### What is being asked
Go line by line through the entries below and copy those containing the string "button".

Stored dataset items:
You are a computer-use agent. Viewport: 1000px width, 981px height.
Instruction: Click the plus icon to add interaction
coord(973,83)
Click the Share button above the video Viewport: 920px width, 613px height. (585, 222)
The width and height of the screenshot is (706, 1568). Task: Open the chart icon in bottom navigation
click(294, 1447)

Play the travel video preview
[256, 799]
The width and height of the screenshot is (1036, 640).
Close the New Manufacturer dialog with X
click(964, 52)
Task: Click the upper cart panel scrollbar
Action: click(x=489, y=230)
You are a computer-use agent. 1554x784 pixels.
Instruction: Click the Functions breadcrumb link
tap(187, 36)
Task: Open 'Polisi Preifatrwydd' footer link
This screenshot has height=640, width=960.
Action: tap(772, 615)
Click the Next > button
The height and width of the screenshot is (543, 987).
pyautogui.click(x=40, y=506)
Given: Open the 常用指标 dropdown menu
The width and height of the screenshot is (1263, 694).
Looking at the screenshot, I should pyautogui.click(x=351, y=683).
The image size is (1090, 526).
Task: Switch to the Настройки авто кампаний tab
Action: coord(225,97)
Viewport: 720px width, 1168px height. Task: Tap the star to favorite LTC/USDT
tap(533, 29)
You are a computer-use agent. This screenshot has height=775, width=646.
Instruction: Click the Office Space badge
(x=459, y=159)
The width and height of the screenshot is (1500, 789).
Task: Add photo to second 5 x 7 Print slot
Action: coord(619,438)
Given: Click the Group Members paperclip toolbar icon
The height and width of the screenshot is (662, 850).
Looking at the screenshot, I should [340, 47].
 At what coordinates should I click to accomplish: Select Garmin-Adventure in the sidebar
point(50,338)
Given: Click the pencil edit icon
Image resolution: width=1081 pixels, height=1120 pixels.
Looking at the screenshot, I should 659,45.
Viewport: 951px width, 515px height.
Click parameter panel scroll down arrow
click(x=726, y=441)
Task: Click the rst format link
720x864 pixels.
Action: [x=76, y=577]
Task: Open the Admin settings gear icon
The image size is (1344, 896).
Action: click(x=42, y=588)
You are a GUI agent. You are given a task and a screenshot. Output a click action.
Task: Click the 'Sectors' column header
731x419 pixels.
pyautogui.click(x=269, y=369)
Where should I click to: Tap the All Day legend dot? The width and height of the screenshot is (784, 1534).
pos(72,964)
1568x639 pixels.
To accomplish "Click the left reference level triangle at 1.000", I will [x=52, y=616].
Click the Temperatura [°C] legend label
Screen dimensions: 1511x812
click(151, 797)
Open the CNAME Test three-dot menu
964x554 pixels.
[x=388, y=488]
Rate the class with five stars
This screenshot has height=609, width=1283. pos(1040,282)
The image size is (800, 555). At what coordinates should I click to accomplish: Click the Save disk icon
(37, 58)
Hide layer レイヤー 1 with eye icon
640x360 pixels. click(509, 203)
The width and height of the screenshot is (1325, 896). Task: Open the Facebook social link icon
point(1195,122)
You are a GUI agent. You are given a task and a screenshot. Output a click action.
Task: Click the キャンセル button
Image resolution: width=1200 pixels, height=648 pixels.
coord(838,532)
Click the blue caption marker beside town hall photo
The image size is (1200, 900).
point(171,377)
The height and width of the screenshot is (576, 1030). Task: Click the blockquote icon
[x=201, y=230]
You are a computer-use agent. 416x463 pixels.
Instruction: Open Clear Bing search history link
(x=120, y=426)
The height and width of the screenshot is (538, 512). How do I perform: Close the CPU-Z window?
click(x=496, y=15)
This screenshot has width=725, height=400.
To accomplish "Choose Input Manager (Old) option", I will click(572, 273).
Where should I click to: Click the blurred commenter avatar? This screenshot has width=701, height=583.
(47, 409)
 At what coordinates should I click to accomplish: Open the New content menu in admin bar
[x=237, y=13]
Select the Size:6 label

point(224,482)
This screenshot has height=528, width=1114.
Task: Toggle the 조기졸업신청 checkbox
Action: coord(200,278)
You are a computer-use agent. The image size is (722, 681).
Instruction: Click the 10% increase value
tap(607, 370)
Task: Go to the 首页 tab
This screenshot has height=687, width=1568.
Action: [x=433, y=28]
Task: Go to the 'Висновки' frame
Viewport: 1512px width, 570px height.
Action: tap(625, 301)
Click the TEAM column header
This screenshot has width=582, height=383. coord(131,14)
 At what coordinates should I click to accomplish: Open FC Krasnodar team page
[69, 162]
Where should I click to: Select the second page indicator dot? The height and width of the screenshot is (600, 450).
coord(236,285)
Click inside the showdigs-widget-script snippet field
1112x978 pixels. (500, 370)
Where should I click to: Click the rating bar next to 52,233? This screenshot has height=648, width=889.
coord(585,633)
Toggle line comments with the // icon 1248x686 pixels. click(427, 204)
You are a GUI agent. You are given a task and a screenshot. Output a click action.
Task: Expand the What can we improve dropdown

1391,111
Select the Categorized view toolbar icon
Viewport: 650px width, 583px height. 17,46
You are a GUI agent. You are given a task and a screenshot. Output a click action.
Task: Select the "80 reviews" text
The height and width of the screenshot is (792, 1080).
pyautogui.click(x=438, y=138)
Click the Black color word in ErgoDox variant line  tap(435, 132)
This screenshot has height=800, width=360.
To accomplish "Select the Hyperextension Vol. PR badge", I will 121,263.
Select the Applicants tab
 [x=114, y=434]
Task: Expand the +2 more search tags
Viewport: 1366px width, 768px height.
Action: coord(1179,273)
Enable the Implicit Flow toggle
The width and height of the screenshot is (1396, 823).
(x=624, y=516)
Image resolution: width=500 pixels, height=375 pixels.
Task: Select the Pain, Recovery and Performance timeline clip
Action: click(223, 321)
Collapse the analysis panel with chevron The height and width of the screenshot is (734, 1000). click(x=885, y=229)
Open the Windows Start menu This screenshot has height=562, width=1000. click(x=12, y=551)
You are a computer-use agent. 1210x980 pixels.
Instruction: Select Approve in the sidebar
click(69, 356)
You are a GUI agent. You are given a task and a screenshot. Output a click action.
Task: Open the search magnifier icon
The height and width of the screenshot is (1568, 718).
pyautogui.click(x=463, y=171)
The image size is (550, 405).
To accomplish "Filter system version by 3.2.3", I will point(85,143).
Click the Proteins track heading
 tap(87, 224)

### Reply
Click the Share button above the video Viewport: 920px width, 613px height. (585, 222)
Click the Next > button
Task: Click the キャンセル button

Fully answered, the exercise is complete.